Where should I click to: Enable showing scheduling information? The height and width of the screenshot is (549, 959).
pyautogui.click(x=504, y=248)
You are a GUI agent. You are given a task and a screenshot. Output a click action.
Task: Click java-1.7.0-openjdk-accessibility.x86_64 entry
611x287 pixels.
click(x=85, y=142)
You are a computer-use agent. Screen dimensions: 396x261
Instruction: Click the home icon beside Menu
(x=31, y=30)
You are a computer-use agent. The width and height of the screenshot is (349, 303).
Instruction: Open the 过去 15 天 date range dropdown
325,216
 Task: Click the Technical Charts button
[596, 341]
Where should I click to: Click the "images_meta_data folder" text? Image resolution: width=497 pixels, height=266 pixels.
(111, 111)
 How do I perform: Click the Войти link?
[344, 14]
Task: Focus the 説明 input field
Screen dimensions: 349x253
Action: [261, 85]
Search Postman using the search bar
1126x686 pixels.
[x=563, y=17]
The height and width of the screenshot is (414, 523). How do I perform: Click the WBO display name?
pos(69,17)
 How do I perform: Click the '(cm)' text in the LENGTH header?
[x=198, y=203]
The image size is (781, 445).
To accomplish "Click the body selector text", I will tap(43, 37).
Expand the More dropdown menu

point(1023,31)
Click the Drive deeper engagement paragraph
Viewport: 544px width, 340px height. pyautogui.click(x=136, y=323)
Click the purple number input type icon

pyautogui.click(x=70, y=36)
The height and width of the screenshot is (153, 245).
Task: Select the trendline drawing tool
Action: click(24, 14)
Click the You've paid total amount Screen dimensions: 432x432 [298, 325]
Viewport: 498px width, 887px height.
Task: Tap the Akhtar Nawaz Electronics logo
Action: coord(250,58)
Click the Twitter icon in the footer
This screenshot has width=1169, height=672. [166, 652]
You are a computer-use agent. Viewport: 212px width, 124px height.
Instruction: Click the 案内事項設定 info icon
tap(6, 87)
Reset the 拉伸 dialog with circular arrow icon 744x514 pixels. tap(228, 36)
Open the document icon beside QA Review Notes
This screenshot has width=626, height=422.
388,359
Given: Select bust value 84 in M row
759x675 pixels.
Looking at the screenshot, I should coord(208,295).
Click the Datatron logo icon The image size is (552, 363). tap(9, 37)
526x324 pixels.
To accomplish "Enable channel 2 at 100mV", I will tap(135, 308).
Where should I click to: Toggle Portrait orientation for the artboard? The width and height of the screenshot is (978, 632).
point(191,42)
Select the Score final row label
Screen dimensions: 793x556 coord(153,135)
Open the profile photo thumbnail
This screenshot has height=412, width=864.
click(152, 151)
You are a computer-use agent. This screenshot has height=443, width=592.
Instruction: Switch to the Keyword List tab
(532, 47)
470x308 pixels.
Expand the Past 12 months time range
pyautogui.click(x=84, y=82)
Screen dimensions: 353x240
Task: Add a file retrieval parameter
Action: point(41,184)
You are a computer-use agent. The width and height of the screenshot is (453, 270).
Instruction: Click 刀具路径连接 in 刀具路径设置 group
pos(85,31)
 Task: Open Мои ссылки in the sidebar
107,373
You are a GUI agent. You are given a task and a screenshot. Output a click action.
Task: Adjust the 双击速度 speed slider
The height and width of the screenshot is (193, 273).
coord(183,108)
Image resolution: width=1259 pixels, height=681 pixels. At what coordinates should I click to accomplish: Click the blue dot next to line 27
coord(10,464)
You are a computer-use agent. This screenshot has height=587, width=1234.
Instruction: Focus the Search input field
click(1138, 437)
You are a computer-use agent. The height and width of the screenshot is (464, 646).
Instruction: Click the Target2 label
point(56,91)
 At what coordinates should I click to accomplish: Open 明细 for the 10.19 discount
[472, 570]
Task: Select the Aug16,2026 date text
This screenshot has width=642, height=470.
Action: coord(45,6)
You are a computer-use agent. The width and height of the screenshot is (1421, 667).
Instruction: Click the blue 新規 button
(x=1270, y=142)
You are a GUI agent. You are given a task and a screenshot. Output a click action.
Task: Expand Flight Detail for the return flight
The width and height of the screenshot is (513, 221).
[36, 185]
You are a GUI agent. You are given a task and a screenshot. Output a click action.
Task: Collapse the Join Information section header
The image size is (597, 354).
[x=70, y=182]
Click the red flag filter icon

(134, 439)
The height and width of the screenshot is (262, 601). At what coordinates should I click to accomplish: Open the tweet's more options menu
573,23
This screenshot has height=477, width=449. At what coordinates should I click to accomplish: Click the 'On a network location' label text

● **Task statement**
Could you repeat exactly the lines in the listing above from the one with "Task: Click the Technical Charts button" down to the one with "The image size is (781, 445)."? Include both of those lines.

● **Written response**
 Task: Click the Technical Charts button
[596, 341]
Where should I click to: Click the "images_meta_data folder" text? Image resolution: width=497 pixels, height=266 pixels.
(111, 111)
 How do I perform: Click the Войти link?
[344, 14]
Task: Focus the 説明 input field
Screen dimensions: 349x253
Action: [261, 85]
Search Postman using the search bar
1126x686 pixels.
[x=563, y=17]
The height and width of the screenshot is (414, 523). How do I perform: Click the WBO display name?
pos(69,17)
 How do I perform: Click the '(cm)' text in the LENGTH header?
[x=198, y=203]
The image size is (781, 445).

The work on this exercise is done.